RECORDED DATA Block Start

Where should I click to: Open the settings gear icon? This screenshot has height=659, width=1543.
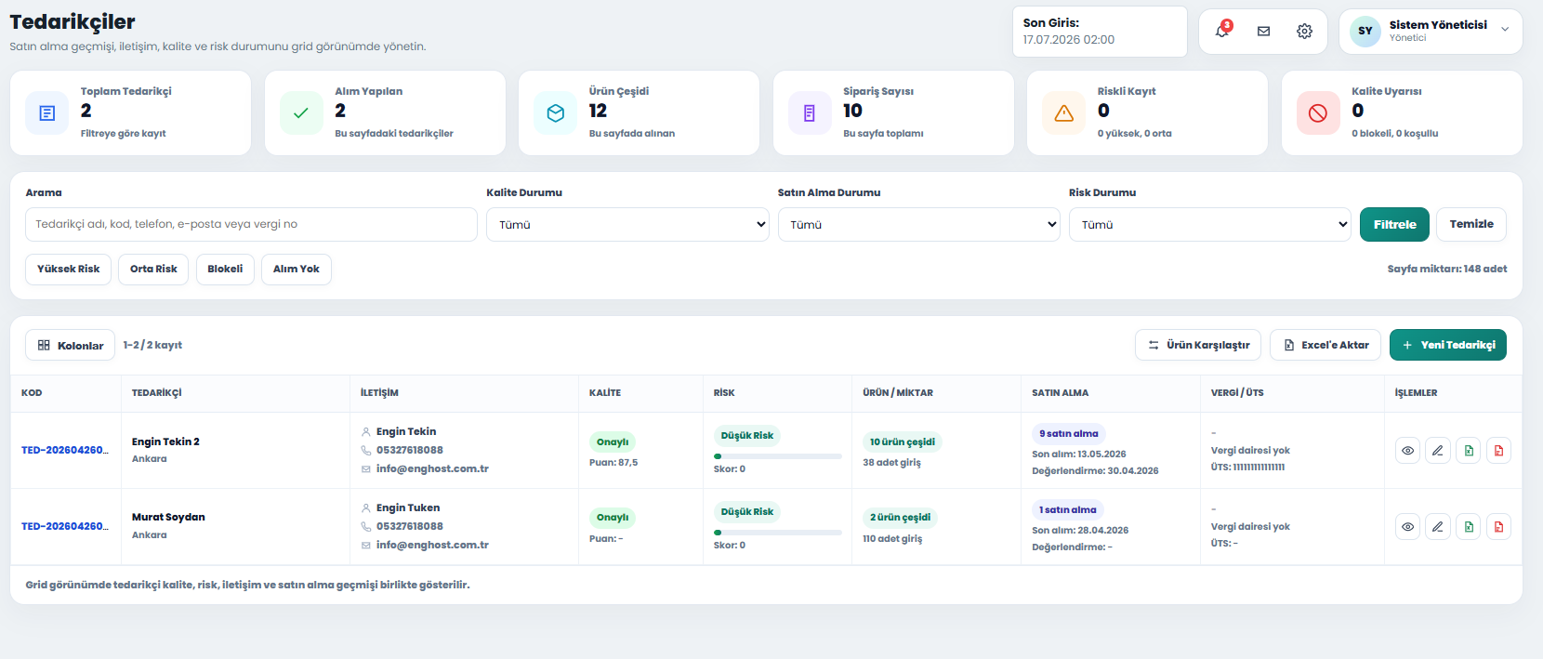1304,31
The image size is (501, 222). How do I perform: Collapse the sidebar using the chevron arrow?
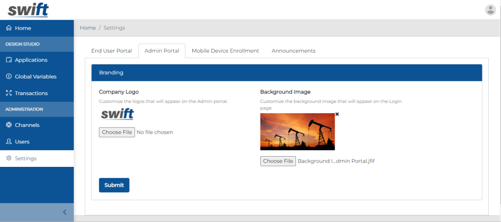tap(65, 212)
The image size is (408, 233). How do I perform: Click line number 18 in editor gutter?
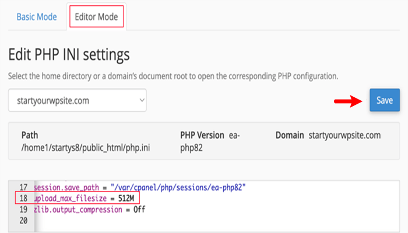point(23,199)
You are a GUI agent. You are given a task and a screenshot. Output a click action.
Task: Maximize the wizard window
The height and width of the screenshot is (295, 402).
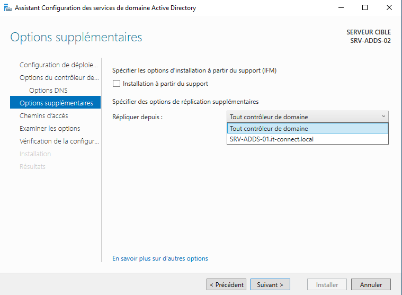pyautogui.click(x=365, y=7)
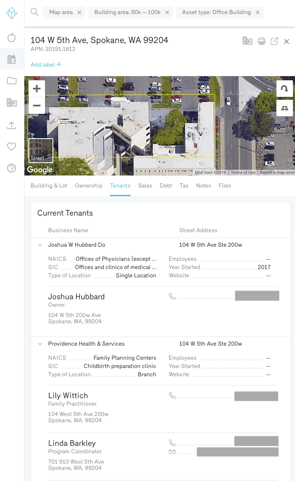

RECORDED DATA Block End

EXERCISE REQUIREMENTS:
Only the lines above from the one with "The image size is (408, 233)." to the one with "Task: Maximize the wizard window" should be printed, both included and exactly as written; no picture belongs in the copy.

SOLUTION TO THE PROBLEM:
The image size is (408, 233). How do I perform: Click line number 18 in editor gutter?
point(23,199)
You are a GUI agent. You are given a task and a screenshot. Output a click action.
Task: Maximize the wizard window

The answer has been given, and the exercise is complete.